Open xyzhang626 opened this issue 1 year ago • 0 comments

Checklist

  • [X] 1. I have searched related issues but cannot get the expected help.
  • [X] 2. The bug has not been fixed in the latest version.
  • [X] 3. Please note that if the bug-related issue you submitted lacks corresponding environment info and a minimal reproducible demo, it will be challenging for us to reproduce and resolve the issue, reducing the likelihood of receiving feedback.

Describe the bug

As I understand, the class LengthGroupSampler (link) is used to make sure the sample lengths in a micro batch are close to each other in order to reduce the computation waste of padding tokens. However, it seems this sampler will result in more padding tokens, than the random sampler.

Reproduction


    max_length = 1920
    min_length = 1680
    lengths = list(range(min_length, max_length + 1)) * 1024
    batch_size = 2
    world_size = 64
    generator = torch.Generator().manual_seed(42)

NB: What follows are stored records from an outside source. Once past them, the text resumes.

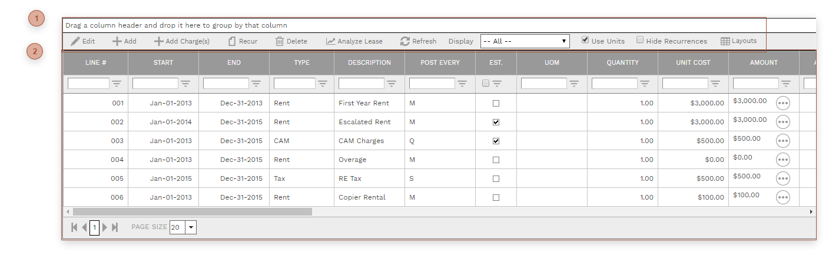Viewport: 829px width, 255px height.
Task: Click the Edit pencil icon
Action: coord(75,41)
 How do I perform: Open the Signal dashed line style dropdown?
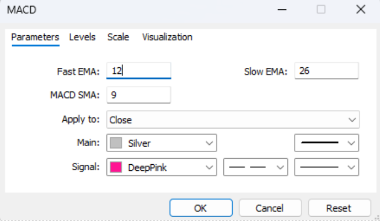[256, 168]
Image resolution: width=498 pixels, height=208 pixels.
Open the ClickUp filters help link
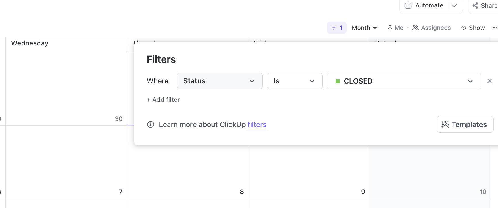257,124
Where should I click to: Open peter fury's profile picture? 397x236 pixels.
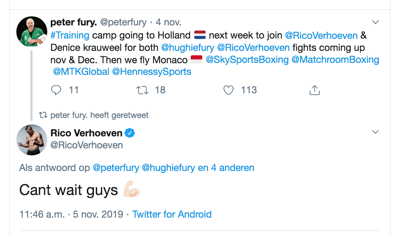click(32, 31)
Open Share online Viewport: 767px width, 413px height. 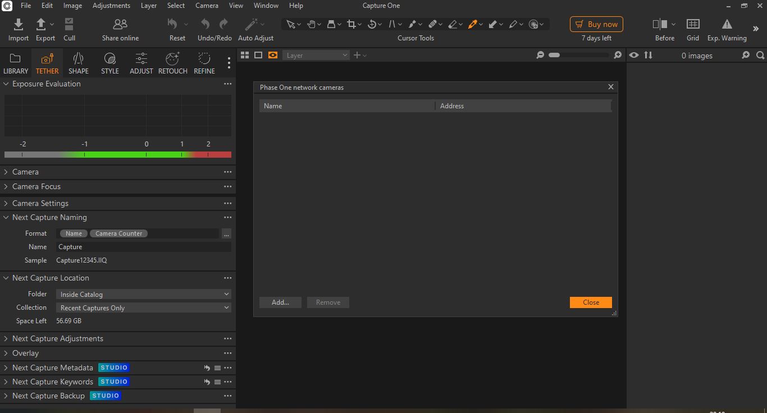coord(120,25)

    for world_size in [4, 8, 16, 32, 64, 128]:
        for indices in [
            get_length_grouped_indices(lengths, batch_size, world_size, generator=generator), # https://github.com/OpenGVLab/InternVL/blob/main/internvl_chat/internvl/patch/train_sampler_patch.py#L36
            torch.randperm(len(lengths), generator=generator)
        ]:
            lengths = [lengths[i] for i in indices]
            batched_lengths = [lengths[i : i + batch_size] for i in range(0, len(lengths), batch_size)]

            total_pad = 0
            for batch in batched_lengths:
                max_length = max(batch)
                total_pad += max_length * len(batch) - sum(batch)
            sampler_name = "LengthGroupedSampler" if isinstance(indices, list) else "RandomSampler"
            print(f"{sampler_name} Avg padding: {total_pad / len(lengths):.2f} for world size {world_size}")

Environment

It does not rely on 3rd party envs.
I use commit `80776deaecbe4` of this repo.

Error traceback

The result shows LengthGroupedSampler adds more padding tokens than RandomSampler.

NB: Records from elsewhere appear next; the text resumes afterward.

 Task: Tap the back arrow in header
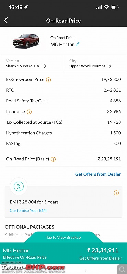click(x=6, y=21)
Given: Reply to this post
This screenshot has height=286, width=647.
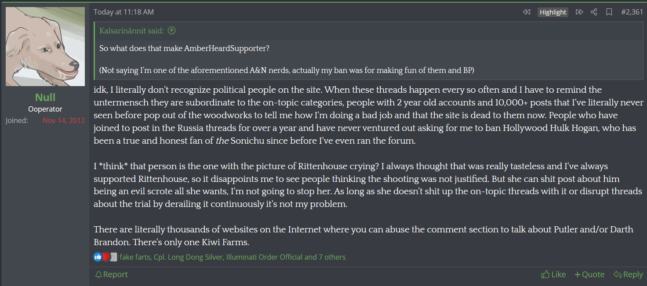Looking at the screenshot, I should point(628,275).
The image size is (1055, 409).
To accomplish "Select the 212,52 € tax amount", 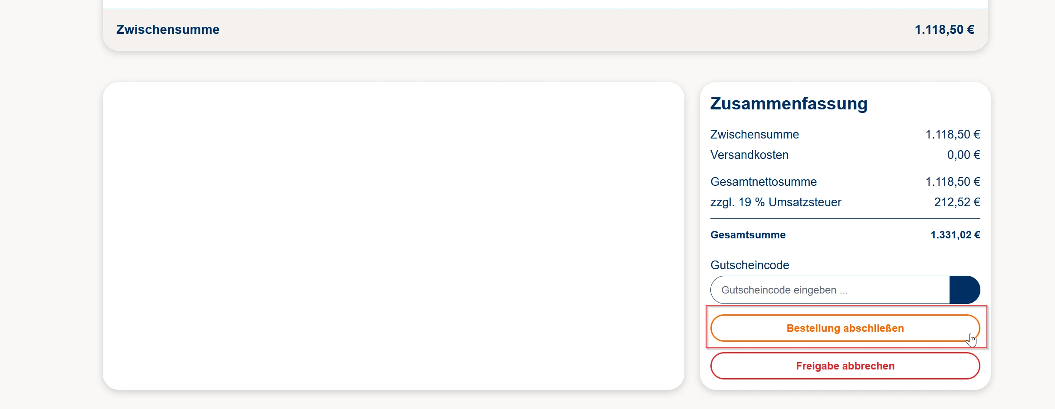I will click(x=956, y=202).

LengthGroupedSampler Avg padding: 67.03 for world size 4
RandomSampler Avg padding: 49.64 for world size 4
LengthGroupedSampler Avg padding: 71.27 for world size 8
RandomSampler Avg padding: 49.43 for world size 8
LengthGroupedSampler Avg padding: 73.32 for world size 16
RandomSampler Avg padding: 49.51 for world size 16
LengthGroupedSampler Avg padding: 74.44 for world size 32
RandomSampler Avg padding: 49.35 for world size 32
LengthGroupedSampler Avg padding: 75.13 for world size 64
RandomSampler Avg padding: 49.27 for world size 64
LengthGroupedSampler Avg padding: 75.39 for world size 128
RandomSampler Avg padding: 49.36 for world size 128

xyzhang626 avatar Aug 13 '24 08:08 xyzhang626